Asset recovery legislation is important. There should be a common and well established practice in the field of asset tracing, identification, confiscation, management and sharing of confiscated assets.

Online trade has increased over the last years. The Internet has become an important tool for criminals all over the world, representing an important facilitator in illicit goods smuggling by enabling innovative ways to buy products and equipment deemed necessary in the process.

The anonymity provided by the dark web, as well as location hiding techniques, poses great difficulties for law enforcement in identifying the offenders.

One other challenge is represented by the overall social tolerance; people are not considering illegal trade as a serious crime and keep on buying illegal goods, refusing to cooperate with the relevant law enforcement agencies.

STOP: ILLEGAL: What are the key priorities that law enforcement agencies should consider to fight illegal flows efficiently?

Romulus Nicolae Ungureanu: The first priority should be the improve information flow at all levels. A coordinated focus on international platforms, such as SELEC, and a shift from “national cases” to “international joint investigations” is also important.              
Another key priority is the partnership among the law enforcement community and stakeholders, which brings a real added value to the overall fight against illicit trade.

On the field, the fight against illegal flows is done by front-line law enforcement agents, consequently resources should be invested in training and knowledge-sharing sessions on the latest technology. 

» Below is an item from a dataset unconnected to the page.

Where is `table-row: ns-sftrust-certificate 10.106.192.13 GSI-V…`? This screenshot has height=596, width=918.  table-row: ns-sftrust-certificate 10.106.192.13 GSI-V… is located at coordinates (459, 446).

The permanent priority of SELEC is to support its Member States in countering illicit trade through tailored regional actions, as joint investigation and regional operations.

STOP: ILLEGAL: What is the role of the private sector in this fight?

Romulus Nicolae Ungureanu: The negative consequences of the counterfeit goods range from threats to public health to loss of the government revenues as well as to damage done to legitimate business. Consequently, the fight against illicit trade requires participation of different stakeholders, including the private sector.

The private sector can contribute with information on how the legitimate market works and with technical support, dedicated trainings programs, awareness campaigns and project-based activities.

SELEC has already developed partnerships with various actors in the private sector, the most recent and being the project FAIT under PMI IMPACT, which covers the all the key priorities.